October 21, 2019 (LifeSiteNews) – The biological beginning of human life has never been as controversial as the political battle over abortion would suggest, with research released this summer finding that even biologists who vote for and support legal abortion admit the procedure’s victims were alive at the moment of fertilizaiton.
Steve Jacobs is a recent Ph.D graduate from the University of Chicago’s Department of Comparative Human Development. For his dissertation, he chose to attempt a “Mixed Methods Mediation of the U.S. Abortion Debate,” which sought to obtain a comprehensive understanding of both sides’ answers to numerous factual and legal aspects of the issue.
Jacobs detailed his findings this month with an article in Quillette. He found that 82 percent of Americans recognize “when life begins” as important to understanding an issue, that 93 percent agree human life should be legally protected once it begins, and that 80 percent believe biologists were most qualified to answer when it begins. So he designed a survey and sent it to the biology departments of more than a thousand academic institutions worldwide.
“As the usable responses began to come in, I found that 5,337 biologists (96 percent) affirmed that a human’s life begins at fertilization, with 240 (4 percent) rejecting that view,” Jacobs wrote. “The majority of the sample identified as liberal (89 percent), pro-choice (85 percent) and non-religious (63 percent). In the case of Americans who expressed party preference, the majority identified as Democrats (92 percent).”
He added that, despite taking pains to phrase his questions technically and neutrally, he received a number of hostile responses from academics who dismissed the survey as “some stupid right to life thing,” a “religious survey,” and even a “studied fund (sic) by Trump and ku klux klan,” with one respondent noting that he or she would “do my best to disseminate this info to make sure that none of my naïve colleagues fall into this trap.”
Jacobs added that such views could be attributed to respondents experiencing “cognitive dissonance when they recognize that their view of a fetus as a human complicates their political convictions,” fear that a straight answer “could lead to other people supporting abortion restrictions,” and fear that acknowledging the science “may serve to estrange them from pro-choice liberals, on whom they might rely for social, emotional, or financial support.”
Despite the hostility of abortion defenders, Jacobs’ findings are consistent with long-settled biological criteria, reflected in numerous mainstream scientific and medical textbooks, which establishes that a living human being is created upon fertilization and is present throughout the entirety of pregnancy.
Many abortionists and pro-abortion activists and philosophers admit as much, granting preborn babies’ humanity while either claiming a mother’s “bodily autonomy” trumps a baby’s rights or drawing a philosophical distinction between humans and persons (subjective value claims which pro-life philosophers have extensively challenged).
Jacobs also found that a majority of both “pro-life” and “pro-choice” Americans said they could accept a “comprehensive policy compromise that provides entitlements to pregnant women, improves the adoption process for parents, permits abortion in extreme circumstances, and restricts elective abortion after the first trimester,” akin to the abortion regimes of various European countries.

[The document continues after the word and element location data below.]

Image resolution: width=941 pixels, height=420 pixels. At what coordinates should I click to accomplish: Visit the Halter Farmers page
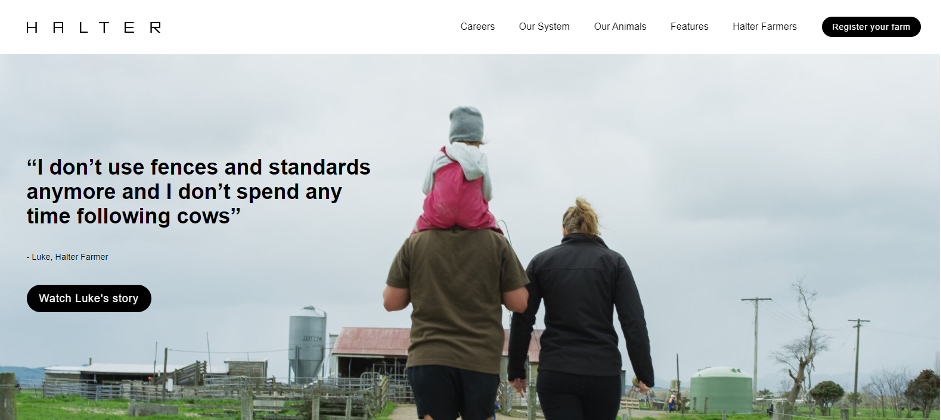pos(765,26)

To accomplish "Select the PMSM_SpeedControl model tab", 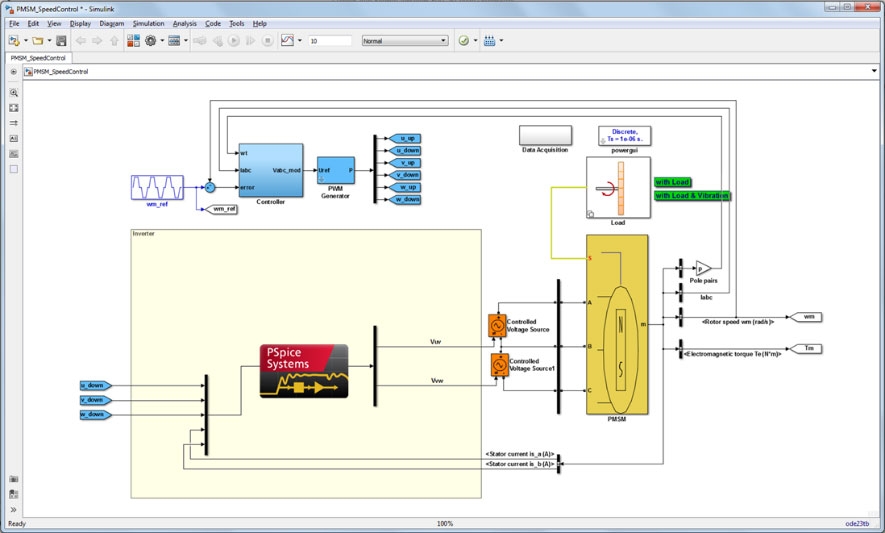I will [36, 58].
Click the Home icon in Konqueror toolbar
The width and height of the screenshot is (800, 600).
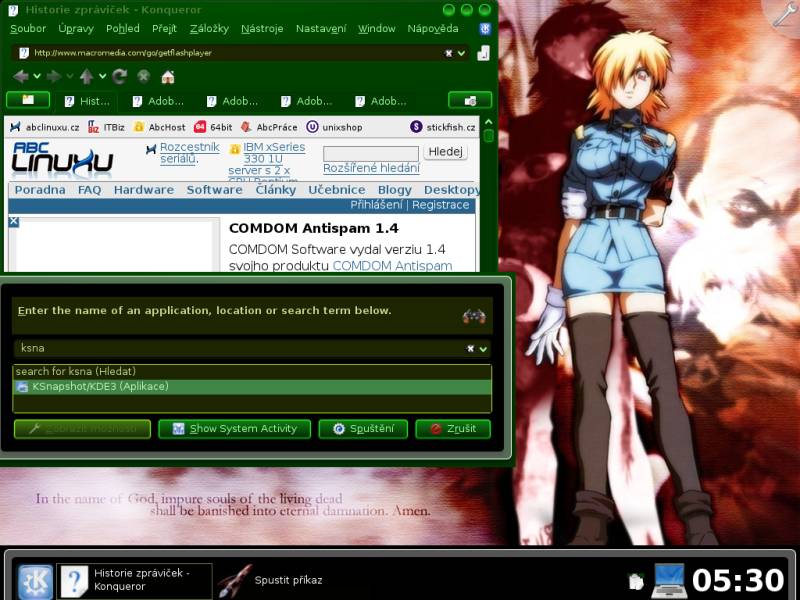pyautogui.click(x=168, y=76)

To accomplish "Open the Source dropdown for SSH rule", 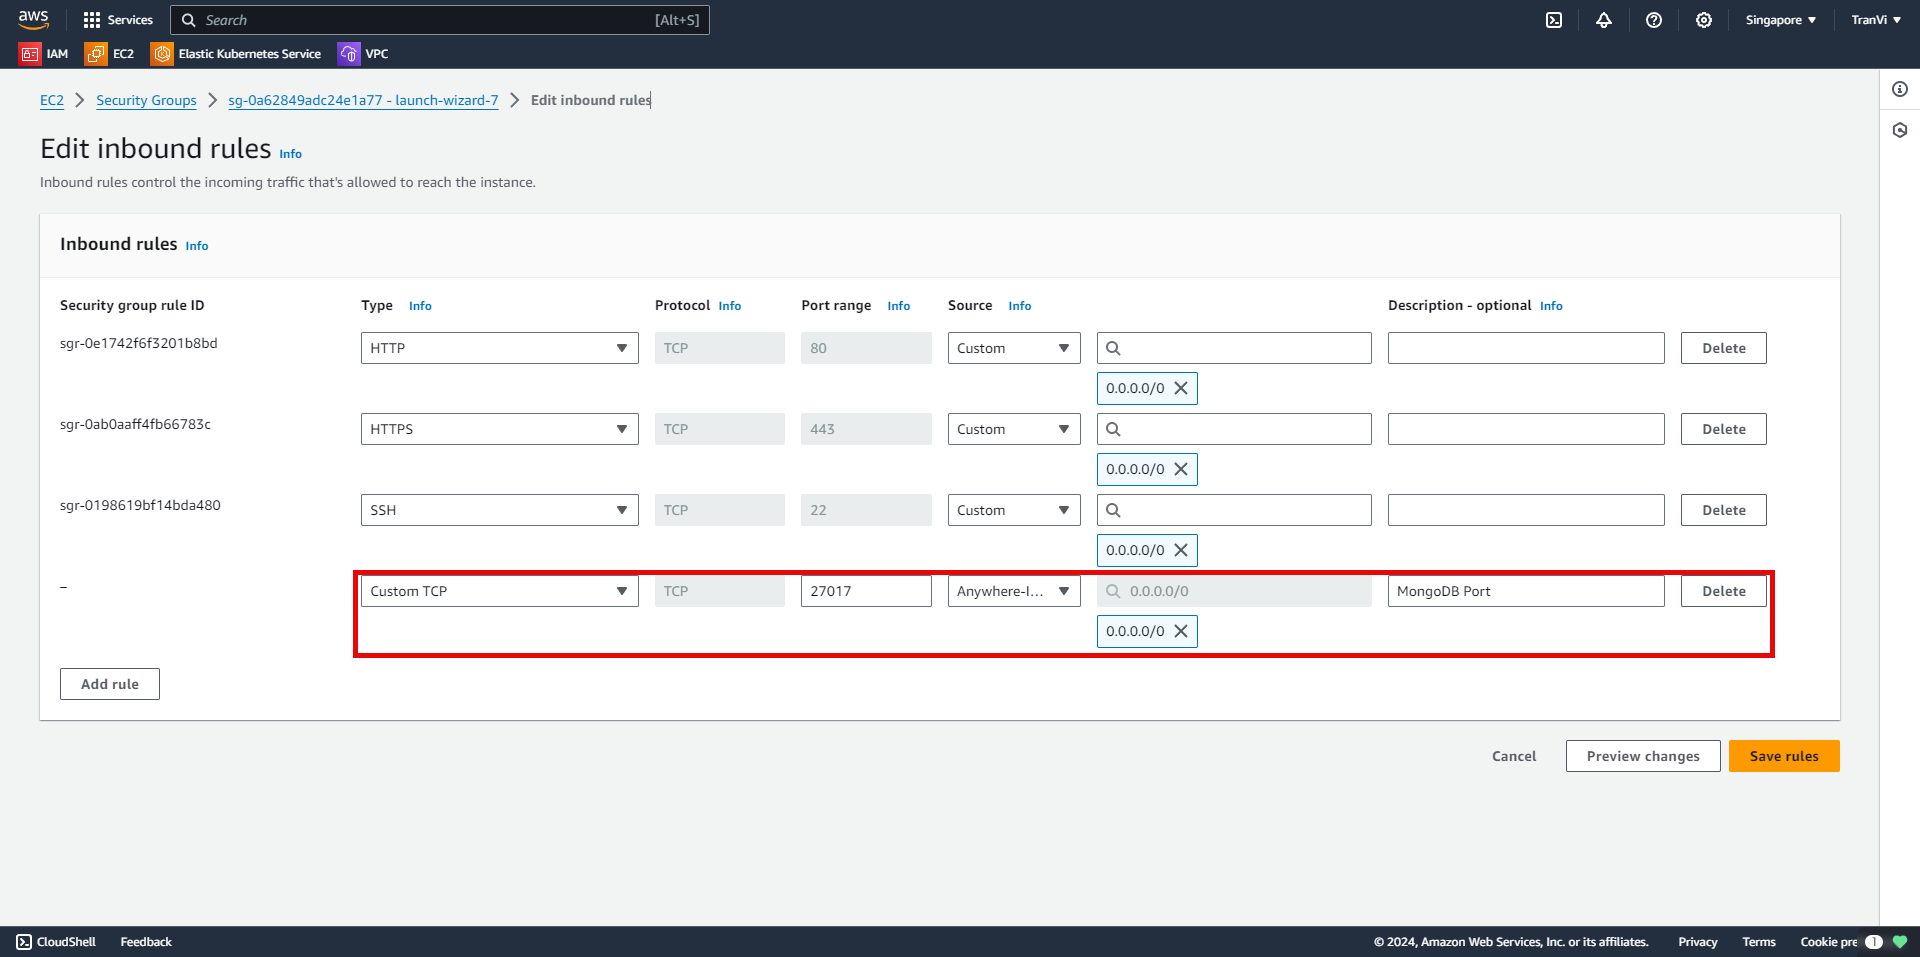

Jacobs’ work first garnered national attention this summer over an intermediary paper released ahead of the dissertation itself, which highlighted his findings related to when life begins. In July, he told the Daily Wire that he had to wade through intense opposition – not just from fellow students and survey respondents but from faculty, including his own thesis adviser – to conduct his research, including repeated halts to his work and accusations of ethics violations.
“Academics’ fear of balanced research on the U.S. abortion debate cost me five years of my life,” he said. “I spent those five years in anguish at the realization that representatives of one of the finest academic institutions were willing to sacrifice their principles of academic freedom to protect their ideology; that they were willing to jeopardize their reputation of open inquiry to kill research that explored the dogma surrounding abortion rights. Despite those bad actors, stewards of the UChicago tradition displayed courage in putting aside their biases, upholding their academic principles, and helping me conduct my research.”